4.       It is unclear to you what we mean by forward purchase of specified
         amount of airtime by customers.

         a.       Are you a reseller of airtime?

         Answer: Yes, we resell airtime. We buy exact time used by customers
         from MCI and others and direct sell the time to our customers.

         b.       Are you a wireless service provider?

         Answer: Yes. We are a wireless service provider as explained in our
         description of business. The term forward purchase means that the
         customer prepays the time and it is credited to their account. When the
         customer uses the phone at the designated rate for the location of the
         placement of the call their account is debited. When the customer runs
         out of credit, he acquires or "forward purchases" another block of
         time.

                                       2


5.       Your revenue recognition policy states that connection fees are
         recognized as revenue when contracts are signed with customers. Tell us
         what guidance you used to conclude that recognition upon initial
         signing of contract is appropriate.

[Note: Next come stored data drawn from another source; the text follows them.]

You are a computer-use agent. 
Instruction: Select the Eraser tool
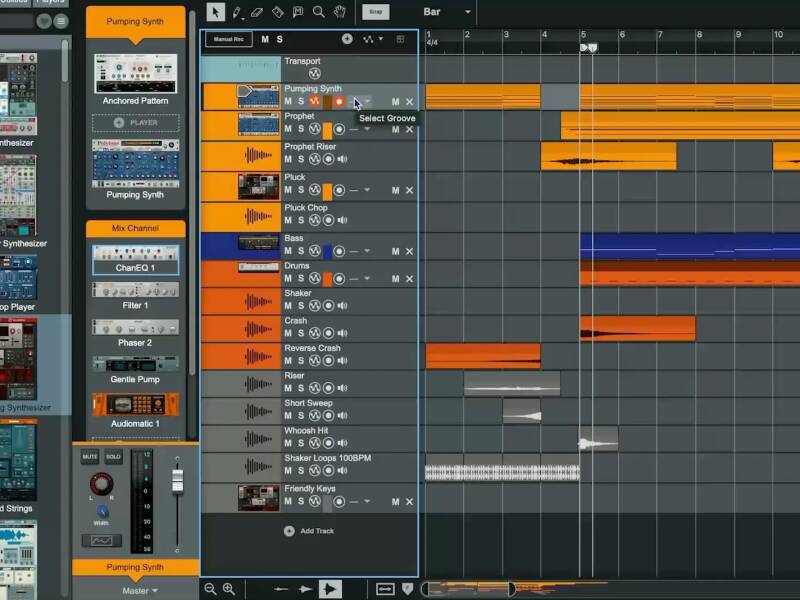258,12
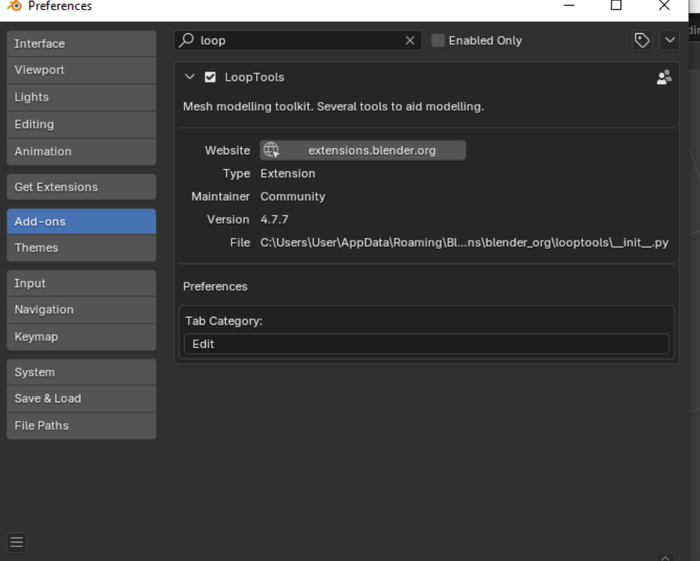Toggle the Enabled Only checkbox
700x561 pixels.
click(438, 40)

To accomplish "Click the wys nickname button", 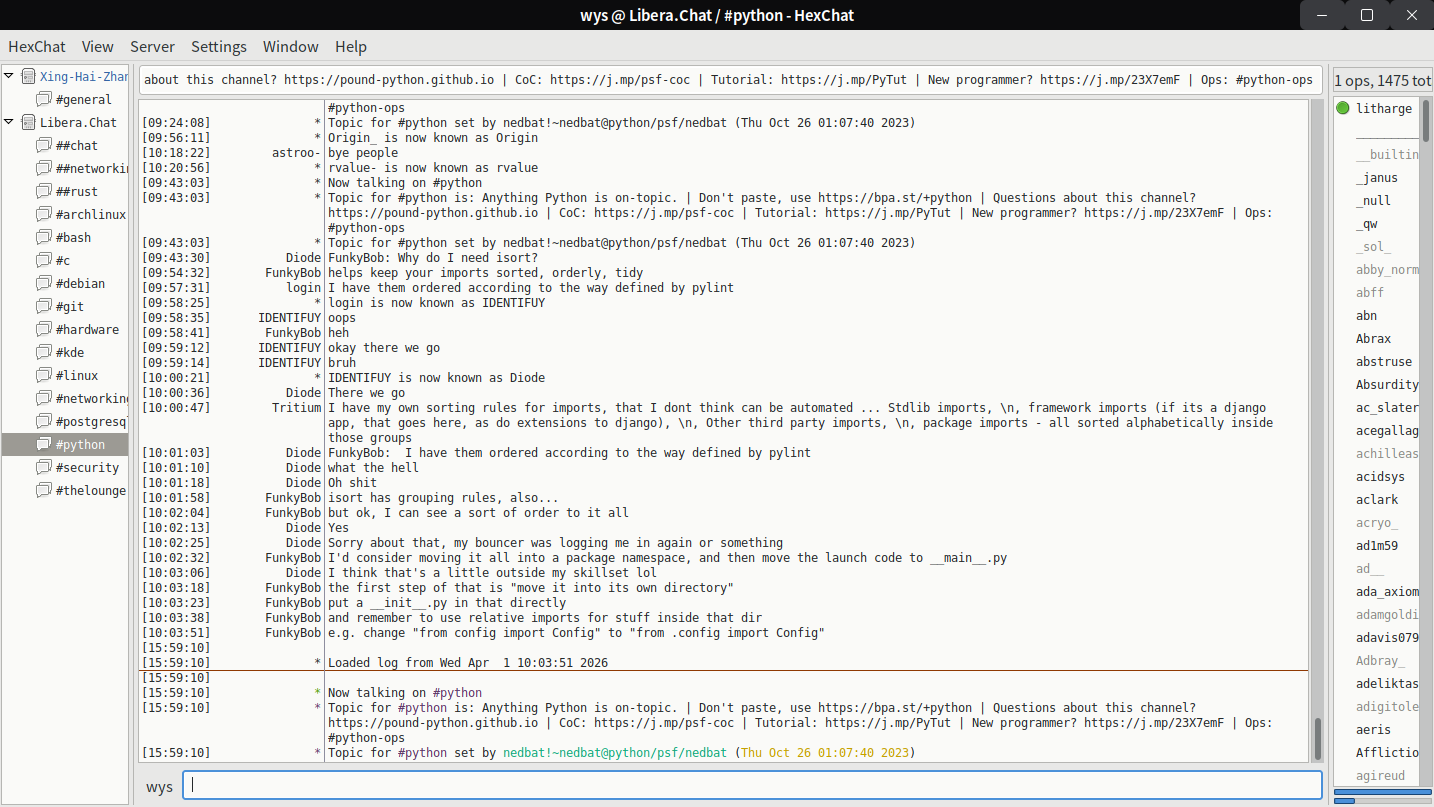I will click(159, 786).

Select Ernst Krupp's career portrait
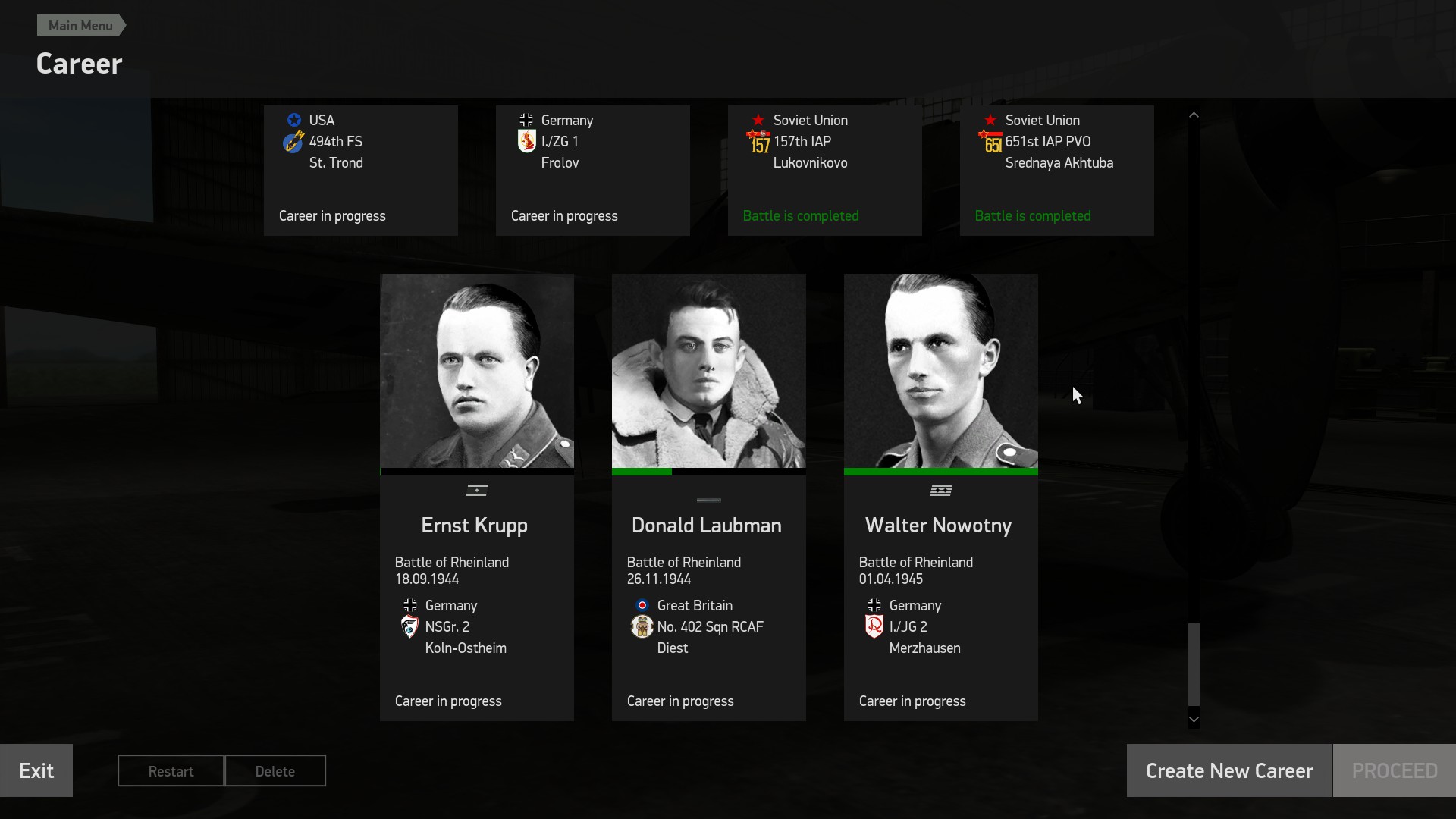[x=476, y=371]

         Answer: The guidance is STAFF ACCOUNTING BULLETIN NO. 104 REVENUE
         RECOGNITION. A contract with our customers contains two or more revenue
         recognition items that are prepaid at the time of enrollment. The first
         is a fee to become a member/customer. This fee is non-refundable and is
         recognized when the customer signs onto the system. The revenue is
         "earned" at this point. The remainder of the deposit is unearned
         prepaid telephone time. Revenue is recognized when the customer uses
         the time and we then consider it "earned revenue".

6.       Revenue and Expenses related to credit card charge backs

         a.       Tell us where we recorded the expense relating to the reserves
                  for credit card charge backs.

         Answer: We charged the chargeback as a reduction of revenues for the
         period during the charge backs.

         b.       Did you recognize revenue on the amount of related to the
                  reserve?

         Answer: The original revenue resulted in a credit to revenue. The
         charge back resulted in a reduction to revenue. We therefore do not
         recognize revenue on the charge-backs.

         c.       If so, tell us how you concluded that you met the criteria for
                  revenue recognition. Refer to SAB 101 as amended by SAB 104.

         Answer: We met the criteria for revenue recognition according to SAB
         101 as explained herein. The chargeback debit to revenue resulted in a
         0 increase in sales. This is because the revenue was not earned.
         Non-earned revenue results in non-recognition of revenue.

I trust that these answers are adequate since they completely cover all of your
questions. The answers are clear herein and in the footnotes to the audit report
and the 8 KA as filed.

If you have additional questions, do not hesitate to call or write.